_ENTRIES SUPPLIED_
** Begin **

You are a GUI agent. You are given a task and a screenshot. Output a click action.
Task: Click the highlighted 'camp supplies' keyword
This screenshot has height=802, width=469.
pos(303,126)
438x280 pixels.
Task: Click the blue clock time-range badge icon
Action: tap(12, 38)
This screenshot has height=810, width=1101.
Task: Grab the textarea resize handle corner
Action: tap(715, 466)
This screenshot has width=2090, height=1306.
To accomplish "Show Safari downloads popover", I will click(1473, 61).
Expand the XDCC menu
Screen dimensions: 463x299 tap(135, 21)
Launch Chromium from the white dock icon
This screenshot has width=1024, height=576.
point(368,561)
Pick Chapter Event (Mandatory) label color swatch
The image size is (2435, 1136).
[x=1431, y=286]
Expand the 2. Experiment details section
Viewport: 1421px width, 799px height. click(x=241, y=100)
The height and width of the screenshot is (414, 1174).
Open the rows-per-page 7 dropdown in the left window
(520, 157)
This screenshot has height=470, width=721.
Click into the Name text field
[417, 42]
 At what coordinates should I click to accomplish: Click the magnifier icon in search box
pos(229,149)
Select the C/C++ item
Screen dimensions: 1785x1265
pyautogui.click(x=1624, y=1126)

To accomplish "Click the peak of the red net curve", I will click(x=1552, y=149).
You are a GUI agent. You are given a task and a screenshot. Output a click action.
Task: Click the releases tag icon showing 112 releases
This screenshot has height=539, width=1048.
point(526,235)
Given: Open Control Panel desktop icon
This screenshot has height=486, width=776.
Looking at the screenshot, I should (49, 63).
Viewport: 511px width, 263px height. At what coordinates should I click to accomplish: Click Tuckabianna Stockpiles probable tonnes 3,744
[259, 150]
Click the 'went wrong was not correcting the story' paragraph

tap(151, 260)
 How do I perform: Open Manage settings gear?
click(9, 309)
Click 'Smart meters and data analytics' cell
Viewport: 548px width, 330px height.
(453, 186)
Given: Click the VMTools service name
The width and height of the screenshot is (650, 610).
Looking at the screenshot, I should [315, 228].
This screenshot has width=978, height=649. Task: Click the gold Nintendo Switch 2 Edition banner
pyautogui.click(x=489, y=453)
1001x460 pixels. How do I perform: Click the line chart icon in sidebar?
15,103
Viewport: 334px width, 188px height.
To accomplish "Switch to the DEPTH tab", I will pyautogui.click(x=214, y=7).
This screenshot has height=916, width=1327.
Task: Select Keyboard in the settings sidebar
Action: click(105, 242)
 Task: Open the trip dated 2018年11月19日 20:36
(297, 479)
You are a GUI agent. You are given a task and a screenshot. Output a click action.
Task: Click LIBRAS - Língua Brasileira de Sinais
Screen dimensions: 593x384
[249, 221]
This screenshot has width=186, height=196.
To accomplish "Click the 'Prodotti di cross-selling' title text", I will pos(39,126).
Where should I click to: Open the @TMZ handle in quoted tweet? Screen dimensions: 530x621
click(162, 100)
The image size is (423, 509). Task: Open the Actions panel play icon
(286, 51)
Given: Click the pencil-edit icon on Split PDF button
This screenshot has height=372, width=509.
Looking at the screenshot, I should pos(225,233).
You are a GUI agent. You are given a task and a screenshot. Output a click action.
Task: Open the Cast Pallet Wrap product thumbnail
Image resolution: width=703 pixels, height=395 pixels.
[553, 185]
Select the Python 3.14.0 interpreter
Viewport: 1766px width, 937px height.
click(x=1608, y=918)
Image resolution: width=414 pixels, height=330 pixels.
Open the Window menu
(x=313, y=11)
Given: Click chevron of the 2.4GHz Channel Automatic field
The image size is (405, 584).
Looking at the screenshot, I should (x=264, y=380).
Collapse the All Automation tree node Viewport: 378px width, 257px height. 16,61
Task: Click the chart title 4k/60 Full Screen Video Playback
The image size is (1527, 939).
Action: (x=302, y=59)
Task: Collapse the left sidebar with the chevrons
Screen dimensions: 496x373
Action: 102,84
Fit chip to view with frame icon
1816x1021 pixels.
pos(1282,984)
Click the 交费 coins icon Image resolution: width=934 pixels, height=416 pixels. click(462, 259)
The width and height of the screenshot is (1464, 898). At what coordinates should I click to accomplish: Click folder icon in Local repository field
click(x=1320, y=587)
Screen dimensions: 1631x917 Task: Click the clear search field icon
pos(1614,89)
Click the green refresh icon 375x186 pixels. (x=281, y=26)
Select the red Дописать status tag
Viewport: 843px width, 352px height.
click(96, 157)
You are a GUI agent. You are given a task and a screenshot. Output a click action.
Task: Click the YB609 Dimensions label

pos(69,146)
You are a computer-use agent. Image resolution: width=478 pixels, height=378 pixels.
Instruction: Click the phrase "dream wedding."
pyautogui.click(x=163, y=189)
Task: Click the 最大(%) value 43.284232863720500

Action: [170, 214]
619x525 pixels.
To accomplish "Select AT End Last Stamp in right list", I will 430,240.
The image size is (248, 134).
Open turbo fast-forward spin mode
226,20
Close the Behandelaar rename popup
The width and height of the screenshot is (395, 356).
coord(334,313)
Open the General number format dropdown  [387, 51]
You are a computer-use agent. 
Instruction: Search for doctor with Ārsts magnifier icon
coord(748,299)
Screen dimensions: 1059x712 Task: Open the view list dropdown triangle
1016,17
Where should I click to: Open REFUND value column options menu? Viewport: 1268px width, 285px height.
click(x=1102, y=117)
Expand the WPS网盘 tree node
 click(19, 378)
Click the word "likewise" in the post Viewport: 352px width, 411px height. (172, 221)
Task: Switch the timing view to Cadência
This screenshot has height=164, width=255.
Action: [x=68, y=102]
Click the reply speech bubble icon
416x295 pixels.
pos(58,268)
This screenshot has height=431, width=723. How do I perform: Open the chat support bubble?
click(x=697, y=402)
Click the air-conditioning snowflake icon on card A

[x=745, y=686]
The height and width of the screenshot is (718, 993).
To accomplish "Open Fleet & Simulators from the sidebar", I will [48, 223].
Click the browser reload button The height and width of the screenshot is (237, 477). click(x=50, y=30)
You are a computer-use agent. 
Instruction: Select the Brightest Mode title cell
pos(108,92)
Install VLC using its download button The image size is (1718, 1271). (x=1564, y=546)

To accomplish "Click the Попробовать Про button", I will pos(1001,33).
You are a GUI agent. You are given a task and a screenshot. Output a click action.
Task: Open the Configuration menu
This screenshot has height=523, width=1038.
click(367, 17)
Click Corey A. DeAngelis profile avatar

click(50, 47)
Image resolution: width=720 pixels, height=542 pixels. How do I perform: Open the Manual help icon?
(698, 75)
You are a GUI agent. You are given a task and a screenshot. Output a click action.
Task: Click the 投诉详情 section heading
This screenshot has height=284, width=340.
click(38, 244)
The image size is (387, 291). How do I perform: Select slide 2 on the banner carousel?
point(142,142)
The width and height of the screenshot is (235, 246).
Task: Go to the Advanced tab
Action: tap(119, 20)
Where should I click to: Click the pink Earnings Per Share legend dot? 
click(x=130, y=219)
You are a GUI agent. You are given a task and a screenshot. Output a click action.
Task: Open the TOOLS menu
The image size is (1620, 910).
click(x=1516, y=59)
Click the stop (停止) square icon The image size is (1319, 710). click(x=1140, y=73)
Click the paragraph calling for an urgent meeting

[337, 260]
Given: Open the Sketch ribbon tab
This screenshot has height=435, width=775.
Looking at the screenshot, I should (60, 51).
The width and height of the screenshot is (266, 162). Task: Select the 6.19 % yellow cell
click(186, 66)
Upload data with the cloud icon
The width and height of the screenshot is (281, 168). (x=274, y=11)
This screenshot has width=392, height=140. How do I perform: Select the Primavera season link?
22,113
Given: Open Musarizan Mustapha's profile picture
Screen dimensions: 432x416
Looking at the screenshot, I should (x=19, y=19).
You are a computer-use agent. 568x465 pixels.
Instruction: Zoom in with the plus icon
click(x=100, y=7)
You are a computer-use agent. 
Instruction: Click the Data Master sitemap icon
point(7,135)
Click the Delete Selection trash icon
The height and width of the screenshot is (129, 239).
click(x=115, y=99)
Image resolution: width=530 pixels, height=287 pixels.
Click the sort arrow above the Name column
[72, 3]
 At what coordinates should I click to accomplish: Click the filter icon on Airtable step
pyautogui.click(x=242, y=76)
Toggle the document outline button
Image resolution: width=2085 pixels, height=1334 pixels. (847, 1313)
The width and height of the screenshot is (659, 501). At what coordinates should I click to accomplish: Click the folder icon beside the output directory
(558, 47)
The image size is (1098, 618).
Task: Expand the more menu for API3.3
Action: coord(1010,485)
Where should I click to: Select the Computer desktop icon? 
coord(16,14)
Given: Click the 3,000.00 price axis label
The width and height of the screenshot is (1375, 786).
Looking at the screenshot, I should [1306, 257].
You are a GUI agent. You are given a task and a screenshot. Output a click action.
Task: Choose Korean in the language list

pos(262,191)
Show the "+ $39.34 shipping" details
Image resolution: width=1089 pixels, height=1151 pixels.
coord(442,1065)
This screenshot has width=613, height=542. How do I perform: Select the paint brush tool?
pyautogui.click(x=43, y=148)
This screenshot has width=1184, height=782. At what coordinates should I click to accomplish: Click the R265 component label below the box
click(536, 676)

** End **

_PROBLEM_
Rewrite everything from the line containing "Click the reply speech bubble icon" down to the line containing "[x=745, y=686]", swapping "bubble" for "balloon" and keeping the rest of those lines unchanged.

_FINISHED EXERCISE_
Click the reply speech balloon icon
416x295 pixels.
pos(58,268)
This screenshot has height=431, width=723. How do I perform: Open the chat support balloon?
click(x=697, y=402)
Click the air-conditioning snowflake icon on card A

[x=745, y=686]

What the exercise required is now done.